Гостьи засмеялись. Старшая по летам немного оскорбилась словами старухи.

"Хорошему же ты учишь, бабушка, — сказала она. — Будто так и в самом деле всегда на белом свете бывает?"

— Да уж видно, что так: из песни слова не выкинешь.

"А вот я первая, — возразила гостья, — не знала любви вашей до самого замужества".

— Ну, видно, боярыня, к тебе любовь не хотела зайти в гости и ты ей не приглянулась.

Подруги закусили губы, потому, что в самом деле спорщица была ряба и коса. Но самолюбие женское еще хотело противиться. "Нет, — вскричала спорливая гостья, — я узнала любовь, когда мой Филипп Яковлевич на мне женился, а посмелся-ка кто другой подкатиться ко мне, я так его скатила бы на зимних салазках, что и не опомнился бы он!"

— Я верю, матушка, что ты своего муженька больно любишь, только вот ведь какие две беды — сказала бы, да не смею…

"Говори, говори!" — вскричали все, и даже сенные девки осмелились оборотить глаза на старуху.

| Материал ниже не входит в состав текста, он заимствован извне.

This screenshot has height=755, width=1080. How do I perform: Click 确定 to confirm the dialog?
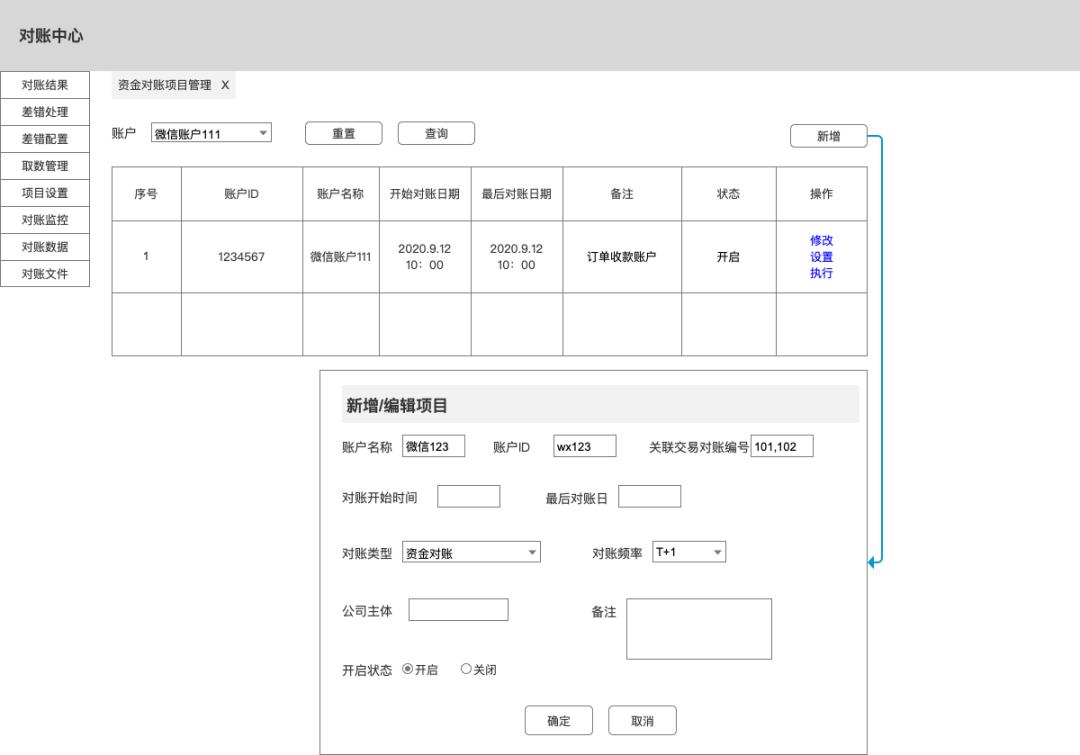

— А вот что, простите вы моему дурацкому рассудку, — начала старуха, — любовь, боярыни, дело вольное, и уж как ты мужа ни люби, как муж тебя ни люби, а все эта любовь похожа на соловейку в клеточке, которой поет, да не высвистывает — потому, что воли-то уж нет у вас, ни у тебя, ни у него.

"Да, что же? Если я этой неволе сама рада?"

— Так, матушка, а все ты будешь думать, что, может быть, он тебя поневоле только любит. А как уж один раз подумала, то — прощай наша Параша! Хоть волосом человека привяжи, хоть кандалами прикуй — все он на привязи. Если невзгоды в самом деле нет, да ты полагаешь, что есть, так и, стало быть, счастье-то вам уж приказало долго жить, а оставило вас так — бессчастными — ни при счастье, ни при несчастье. А человека Господь на счастье ведь создал, и в эдакой, бессчастной-то доле, сердцу его и неловко кажется.

"Нет, нет!" — вскричали многие гостьи.

— Постойте, — сказала одна из гостей, — бабушка не сказала еще нам о другой беде.